Former Sales & Marketing Manager at Prosig
James Wren was Sales & Marketing Manager for Prosig Ltd until 2019. James graduated from Portsmouth University in 2001, with a Masters degree in Electronic Engineering. He is a Chartered Engineer and a registered Eur Ing. He has been involved with motorsport from a very early age with a special interest in data acquisition. James is a founder member of the Dalmeny Racing team.

This Post Has 2 Comments

  1. b. l.

    What caused the tachometer signal problem in the initial setup? That is, why was part of the data set ok but some of it not? Explain how hold off works and how it corrected this. Thanks!

  2. James Wren

    Hello B.L.

    Thanks for asking a question on our blog.

    As the article states the initial problems with the tachometer are caused by extra erroneous pulses and missing pulses, which are probably caused by mechanical problems from the rotor inside the distributor on this particular automotive engine.

    Also as you can see from the article the tachometer pulses themselves are very noisy and each pulse actually has a spike at the leading edge and the trailing edge of differing magnitudes over time.

    This means any fixed amplitude peak detection is going to involve errors, if you simply count the peaks, as the article states.

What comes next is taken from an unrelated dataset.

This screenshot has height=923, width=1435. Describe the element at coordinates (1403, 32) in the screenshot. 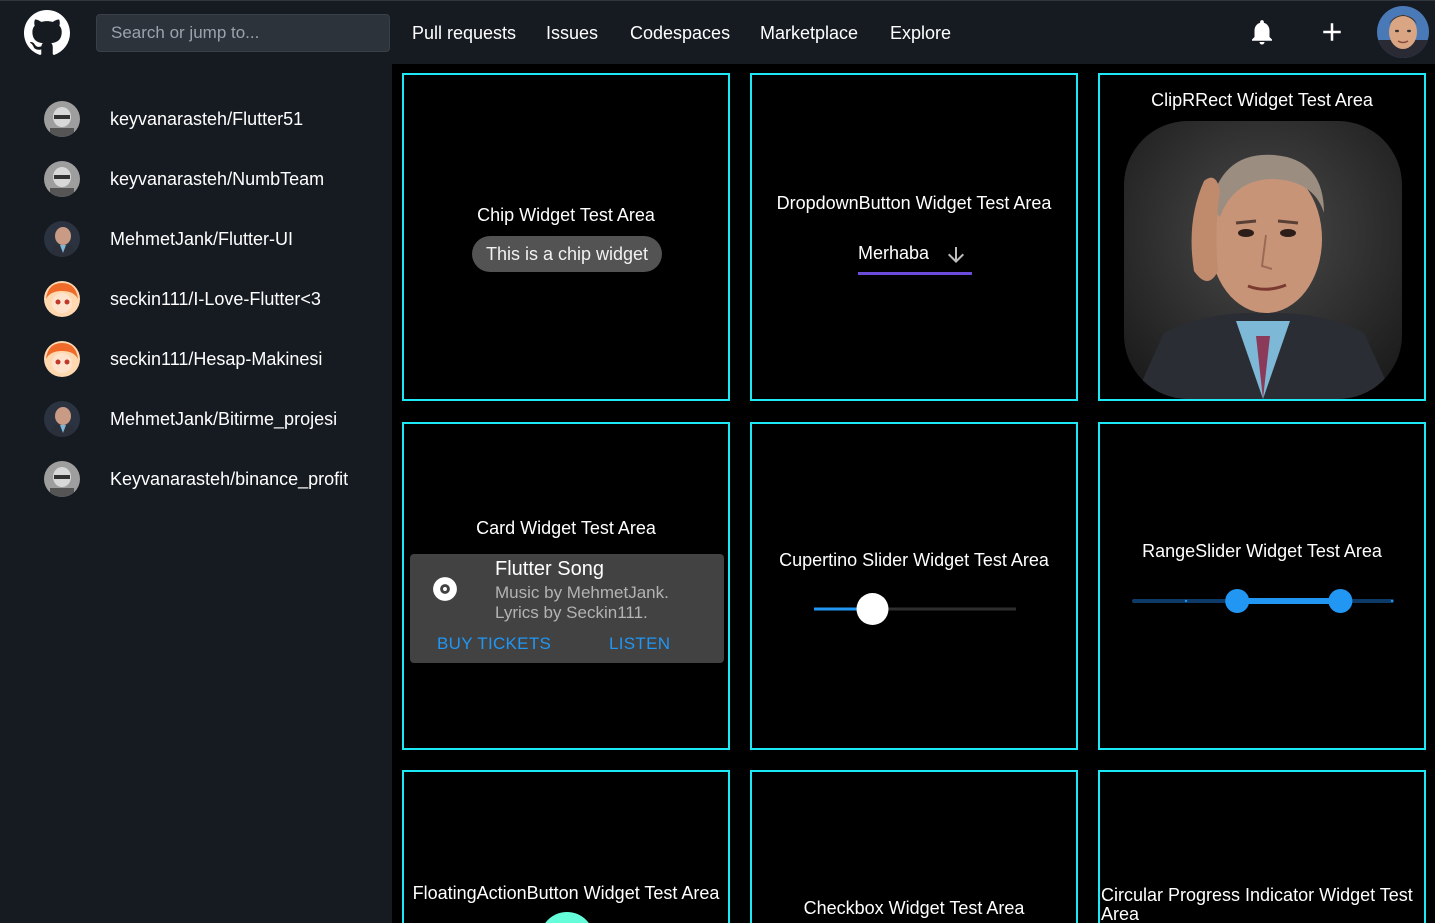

    The DATS tachometer repair function simply analyses the signal, this gives the software the ability to predict when the next pulse should occur, for example the speed is not going to change by half in less than one pulse, therefore any pulses detected earlier then 50% of expected time can be considered erroneous. The process is actually much more complex, but this analogy gives a brief understanding of the concept of the hold off time, as a percentage of how much of the pulse is going to be ignored, or held off. The DATS tachometer processing software suite has further advanced features not referenced in this article, for example variable tachometer amplitude tracking.

    If you have any further questions, please feel free to ask.